The modules will only install in one orientation due to the pin configuration, you’ll see in the picture below that one set of pins is longer than the other. If you match the lengths up with the motherboard you’ll have no issues installing the kit.
With the module installed on my MSI motherboard, it’s time to start overclocking!

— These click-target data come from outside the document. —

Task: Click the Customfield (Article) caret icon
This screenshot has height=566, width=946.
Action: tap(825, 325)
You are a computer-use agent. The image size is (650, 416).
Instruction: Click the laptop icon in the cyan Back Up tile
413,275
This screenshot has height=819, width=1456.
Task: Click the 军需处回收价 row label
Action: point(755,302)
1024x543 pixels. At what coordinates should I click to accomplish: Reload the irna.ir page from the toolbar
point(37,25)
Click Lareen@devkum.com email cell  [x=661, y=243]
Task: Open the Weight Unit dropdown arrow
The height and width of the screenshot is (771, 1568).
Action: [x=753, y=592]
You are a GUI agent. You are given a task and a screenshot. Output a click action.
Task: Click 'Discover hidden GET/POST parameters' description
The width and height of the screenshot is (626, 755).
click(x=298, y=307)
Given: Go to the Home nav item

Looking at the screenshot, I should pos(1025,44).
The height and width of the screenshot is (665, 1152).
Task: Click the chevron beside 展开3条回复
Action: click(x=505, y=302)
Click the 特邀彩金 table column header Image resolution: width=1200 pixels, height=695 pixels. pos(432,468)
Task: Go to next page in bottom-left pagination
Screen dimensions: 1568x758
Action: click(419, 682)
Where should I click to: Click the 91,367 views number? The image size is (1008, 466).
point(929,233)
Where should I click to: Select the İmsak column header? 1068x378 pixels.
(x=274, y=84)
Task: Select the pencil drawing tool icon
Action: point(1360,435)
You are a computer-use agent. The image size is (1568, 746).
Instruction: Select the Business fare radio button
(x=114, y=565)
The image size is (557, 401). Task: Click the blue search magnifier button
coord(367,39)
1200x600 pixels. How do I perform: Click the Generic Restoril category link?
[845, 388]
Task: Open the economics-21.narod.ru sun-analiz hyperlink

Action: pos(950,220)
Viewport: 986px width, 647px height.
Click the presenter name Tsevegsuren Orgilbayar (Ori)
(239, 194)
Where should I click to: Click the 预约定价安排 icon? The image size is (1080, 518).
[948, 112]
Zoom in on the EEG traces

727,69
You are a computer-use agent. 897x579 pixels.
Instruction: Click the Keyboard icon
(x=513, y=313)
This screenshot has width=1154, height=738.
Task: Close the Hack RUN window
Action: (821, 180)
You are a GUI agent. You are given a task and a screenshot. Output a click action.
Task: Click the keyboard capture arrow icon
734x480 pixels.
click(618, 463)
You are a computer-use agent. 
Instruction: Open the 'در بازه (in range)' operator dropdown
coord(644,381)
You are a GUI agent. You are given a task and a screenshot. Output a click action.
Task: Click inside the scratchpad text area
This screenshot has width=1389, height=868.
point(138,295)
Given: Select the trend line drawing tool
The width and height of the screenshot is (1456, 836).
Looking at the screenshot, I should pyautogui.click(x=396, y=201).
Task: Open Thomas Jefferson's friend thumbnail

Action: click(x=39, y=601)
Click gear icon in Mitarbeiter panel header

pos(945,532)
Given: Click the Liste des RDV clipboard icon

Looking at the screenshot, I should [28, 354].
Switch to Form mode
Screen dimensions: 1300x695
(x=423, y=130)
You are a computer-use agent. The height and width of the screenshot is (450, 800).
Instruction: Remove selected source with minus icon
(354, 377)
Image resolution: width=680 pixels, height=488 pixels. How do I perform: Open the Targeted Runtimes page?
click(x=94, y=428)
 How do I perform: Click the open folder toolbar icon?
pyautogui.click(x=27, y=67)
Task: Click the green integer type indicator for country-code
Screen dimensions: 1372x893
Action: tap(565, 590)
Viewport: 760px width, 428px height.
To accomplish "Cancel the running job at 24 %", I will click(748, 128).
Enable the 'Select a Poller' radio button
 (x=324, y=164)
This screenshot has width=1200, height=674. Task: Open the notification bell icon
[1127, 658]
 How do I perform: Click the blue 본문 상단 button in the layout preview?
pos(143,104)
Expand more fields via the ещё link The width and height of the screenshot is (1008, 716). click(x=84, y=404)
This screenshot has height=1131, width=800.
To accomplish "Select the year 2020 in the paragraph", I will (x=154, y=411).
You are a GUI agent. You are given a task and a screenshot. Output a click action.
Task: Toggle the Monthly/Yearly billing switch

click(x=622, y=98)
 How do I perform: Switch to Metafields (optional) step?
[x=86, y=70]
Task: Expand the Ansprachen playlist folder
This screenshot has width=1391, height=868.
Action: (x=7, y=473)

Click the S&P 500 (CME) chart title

Budget kits generally don’t overclock very well. Many manufacturers target budget kits to builders who are making a computer for a friend or family that will want a no-fuss system. It’s not out of the question for someone tight on money to buy a budget kit and still expect better performance than what’s printed on the specifications. That’s exactly where I’m at. I’m building a budget HTPC machine but I’ll be damned if I don’t get a little more than stock out of this kit. The first step of my overclocking was to increase the frequency, without changing the timing, until the system became unstable. I defined stability as successfully passing a loop of 3DMark Vantage, PCMark Vantage and error checking the memory in MemTest Pro for over 3000%. The system also had to pass a week of regular PC usage at that frequency to make sure there were no abnormal restarts or program errors. The Crucial CT2KIT25664BA1339 reached 749 MHz, up from 666 MHz.
The second overclocking test I did was to see how tight of a timing I could reach using the CT2KIT25664BA1339 before the system became unstable. The same rules apply, no voltage changes and stability has the same definition as above. I pushed the timing down to 8-8-8-24 from 9-9-9-24. I was hoping to get CAS 7 but some gain is better than no gain.
If we increased the voltage a tiny bit then I’m sure this kit would have a little more headroom in the max frequency.